Após espionagem na Petrobrás, senadores defendem suspensão do leilão de Libra
Após a revelação de que os EUA espionaram a Petrobrás, senadores da base aliada defenderam, nesta segunda-feira, a suspensão do leilão do Campo de Libra, no pré-sal da Bacia de Santos, marcado para o fim de outubro, ou proibir a participação de empresas americanas. Em reação, senadores também defenderam o cancelamento da viagem da presidente Dilma Rousseff aos Estados Unidos, em outubro.
— É muito provável que a espionagem tenha recolhido informações estratégicas sobre esse campo, informações que outras empresas, que empresas de todo o mundo não têm e que apenas as empresas americanas teriam. Portanto, quero propor ao governo brasileiro outra questão: que estude a possibilidade de proibir a participação de empresas americanas no próximo leilão que será realizado em outubro em relação aos campos do pré-sal — afirmou o líder do PSB no Senado, Rodrigo Rollemberg (DF).
A área de Libra tem reservas estimadas entre oito e 12 bilhões de barris de petróleo. Quem vencer o leilão, no qual a Petrobrás terá participação mínima obrigatória de 30% e ainda será a operadora, terá de pagar bônus de R$ 15 bilhões.Em discurso na tribuna do Senado, o senador Pedro Simon (PMDB) defendeu a suspensão do leilão:
— Presidente (Dilma), suspende esse leilão. É provável que a espionagem americana e as empresas americanas que estão se habilitando tenham vantagem enorme sobre as outras empresas.
Essa também foi a posição defendida pelo senador Randolfe Rodrigues (PSOL-AP), alegando que as empresas americanas já saberiam qual é a parte lucrativa do Campo de Libra:
— Os interesses na Petrobrás estão diretamente relacionados ao pré-sal, logo ao Campo de Libra, logo está viciado o leilão marcado para outubro. Esse leilão não tem condição de existir. Eles estão de posse de informações que são estratégicas para nós. Agora a medida é nossa e não tem outra medida que caiba ao Estado brasileiro senão cancelar esse leilão. Empresas já sabem onde está a parte lucrativa do campo de Libra e vão adquirir essa parte.

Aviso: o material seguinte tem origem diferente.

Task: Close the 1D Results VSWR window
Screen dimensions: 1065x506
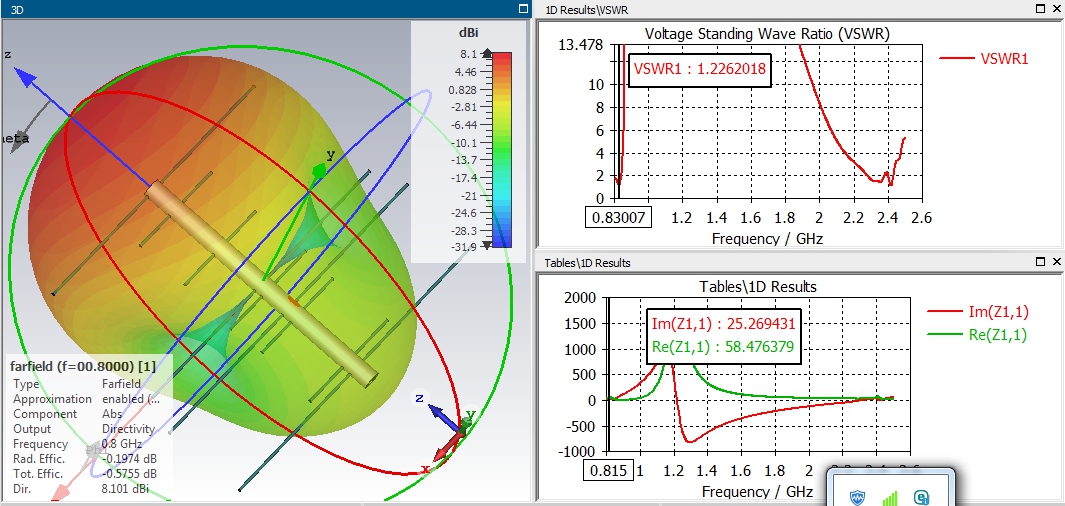Action: 1056,9
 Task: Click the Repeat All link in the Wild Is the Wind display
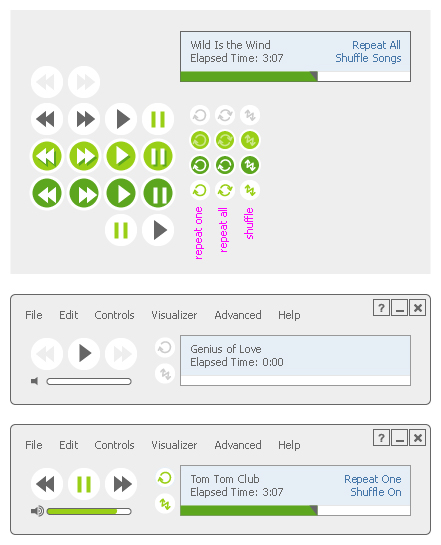(x=376, y=45)
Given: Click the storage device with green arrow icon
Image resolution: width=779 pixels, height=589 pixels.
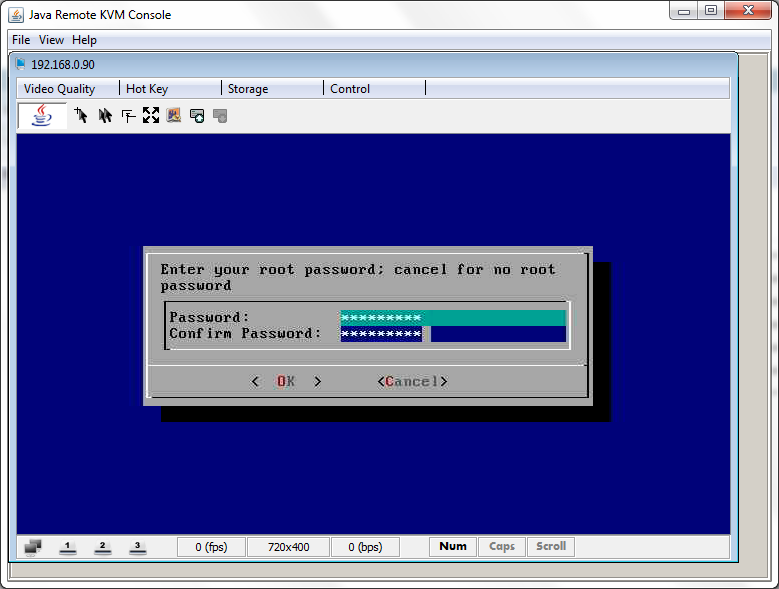Looking at the screenshot, I should tap(197, 116).
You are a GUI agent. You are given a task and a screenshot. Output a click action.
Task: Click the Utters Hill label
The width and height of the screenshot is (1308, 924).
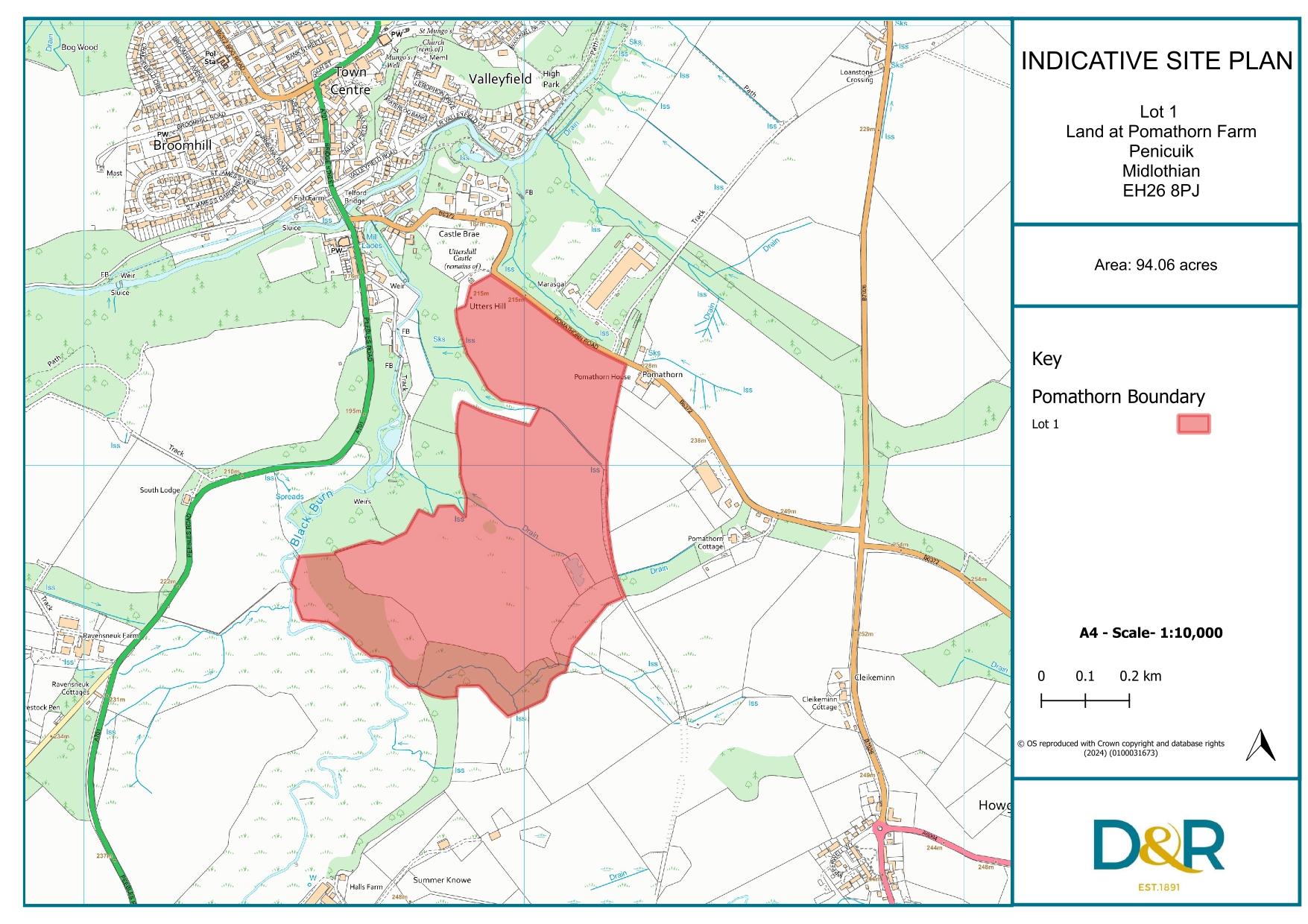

Presidente da CPI da Espionagem, a senadora Vanessa Grazziottin (PCdoB-AM) ressaltou o fato de primeiro os EUA terem afirmado que o monitoramento era só para prevenir terrorismo e, agora, terem dito que a ação visava prevenir crises econômicas internacionais:
— Não é hilário porque é muito grave. Parece que zombam de todos nós.